In practice, a prompt chain might begin by asking a model to extract key facts from a document, pass those facts to a second prompt that generates a structured outline, and then feed that outline to a third prompt that writes a polished summary. Each link in the chain can also include conditional logic, validation steps, or branching paths depending on the model's output, making the overall pipeline highly flexible. Frameworks like LangChain and LlamaIndex have formalized this pattern, providing developers with tools to construct, manage, and debug multi-step prompt pipelines at scale.
Prompt chaining matters because it dramatically expands what LLMs can reliably accomplish. Single prompts often fail on tasks requiring sustained reasoning, precise formatting, or domain-specific multi-step procedures, because the model must juggle too many constraints simultaneously. By isolating concerns across multiple prompts, each step becomes simpler and more controllable, reducing error accumulation and making outputs easier to inspect and correct. This also enables human-in-the-loop workflows, where a person can review or redirect the chain at critical decision points.

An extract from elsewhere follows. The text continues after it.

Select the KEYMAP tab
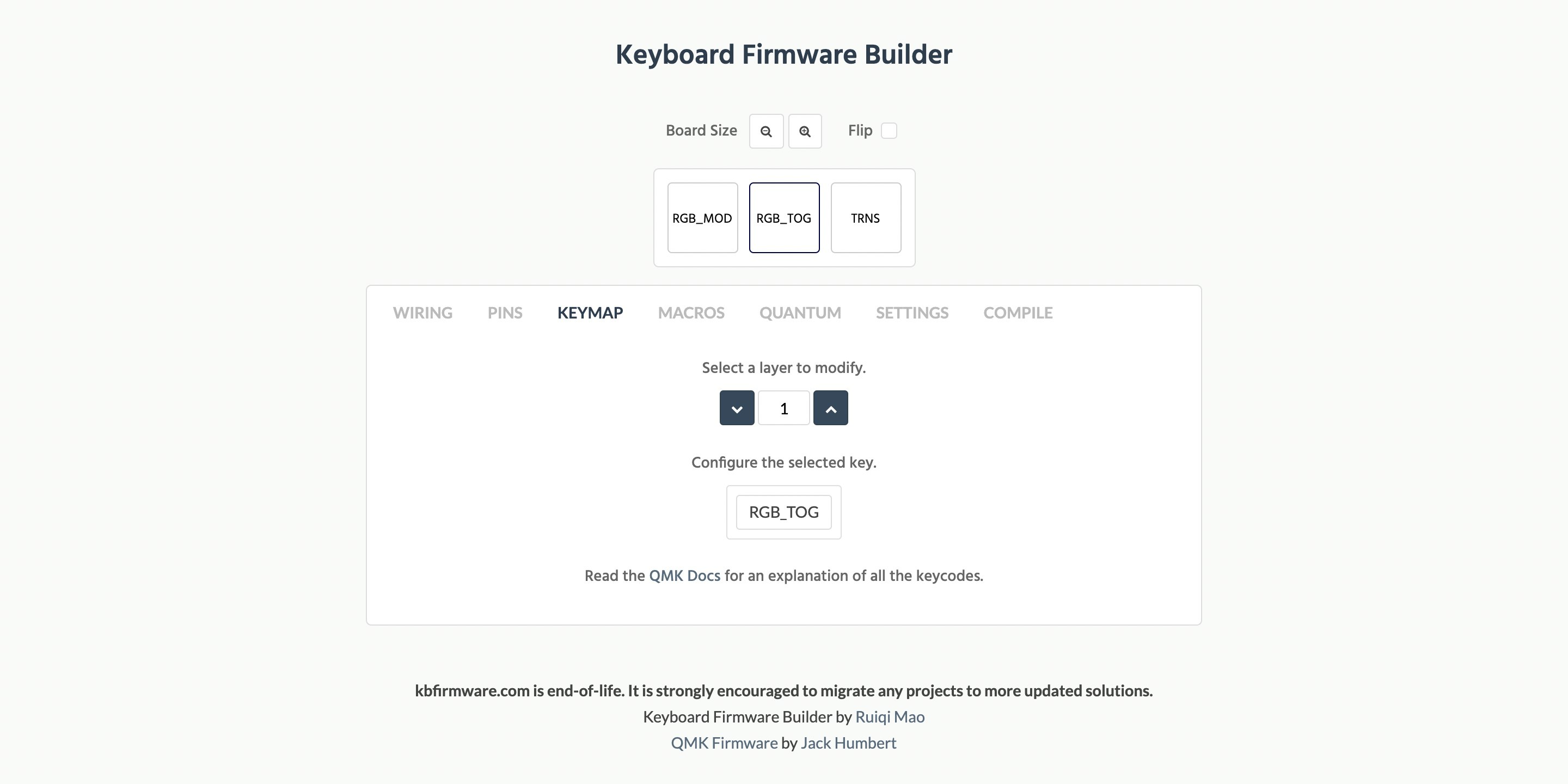The height and width of the screenshot is (784, 1568). pyautogui.click(x=590, y=313)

The technique became widely adopted alongside the rise of GPT-3 and GPT-4, as practitioners discovered that thoughtful prompt sequencing could unlock capabilities that brute-force single-prompt engineering could not. Prompt chaining is now a foundational pattern in agentic AI systems, retrieval-augmented generation pipelines, and automated reasoning workflows, sitting at the intersection of prompt engineering and software architecture.